___ TEXT PASSAGE

Dominick "Big Dom" LoFaro (1928-2003) was a soldier in the Gambino crime family who later became an undercover informant. According to the FBI, LoFaro was the first Mafia soldier to ever work as an informant while on active duty.

Biography

D.LoFaro was born in New York, his grandfather was a member of the Mafia in Sicily who immigrated to the U.S. and was said to be well respected. Dom LoFaro's Godfather was notorious crime boss Albert Anastasia, Carlo Gambino attended his grandfathers funeral upon his death. LoFaro worked in Queens, New York, in capo Ralph Mosca's crew, which specialized in labor racketeering, loan sharking, gambling and extortion. LoFaro was a "bagman" in the Carpenters' Union rackets. LoFaro also transported the Gambino crime family share from Greek-American mobsters operating in Astoria, Queens. LoFaro became a member of the Gambino family after murdering a Greek mobster who had begun to overstep his boundaries and muscle in on Gambino family turf.

______
___ SUPPLIED DATA

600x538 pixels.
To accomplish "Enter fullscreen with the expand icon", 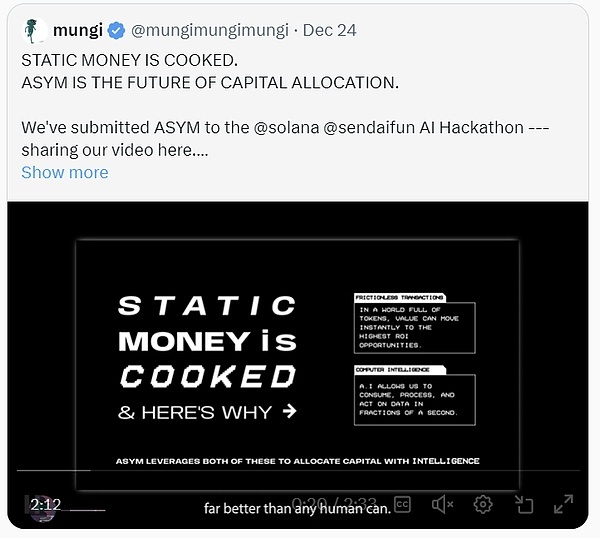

______

#### WORK TO BE COMPLETED:
Pick up the Dominick LoFaro biography after its final sentence and keep writing it.

#### TASK OUTPUT:
Informant

LoFaro first worked as a lowly soldier managing card games for $400 a week, until he was contracted to murder someone for a $100,000, his first big score. He then became involved in smuggling and distributing heroin. In 1984, LoFaro was arrested in Upstate New York trying to sell a kilogram of heroin to an undercover agent in an FBI and Drug Enforcement Administration (DEA) operation. Facing over 20 years in prison for narcotics trafficking, LoFaro decided to wear a surveillance wire for the government and record mob conversations. He surprised officers who arrested him and were informing him of the charges he faced while under arrest by declaring "you guys don't understand, I'm going to cooperate".

According to Time Magazine, investigators outfitted LoFaro "...with a tiny microphone taped to his chest and a miniature cassette recorder, no bigger than two packs of gum, that fitted into the small of his back without producing a bulge. Equipped with a magnetic switch on a cigarette lighter to activate the recorder, Lofaro coolly discussed Gambino crime family affairs with the unsuspecting Gotti brothers. Afterward he placed the tapes inside folded copies of The New York Times business section and dropped them in a preselected trash bin."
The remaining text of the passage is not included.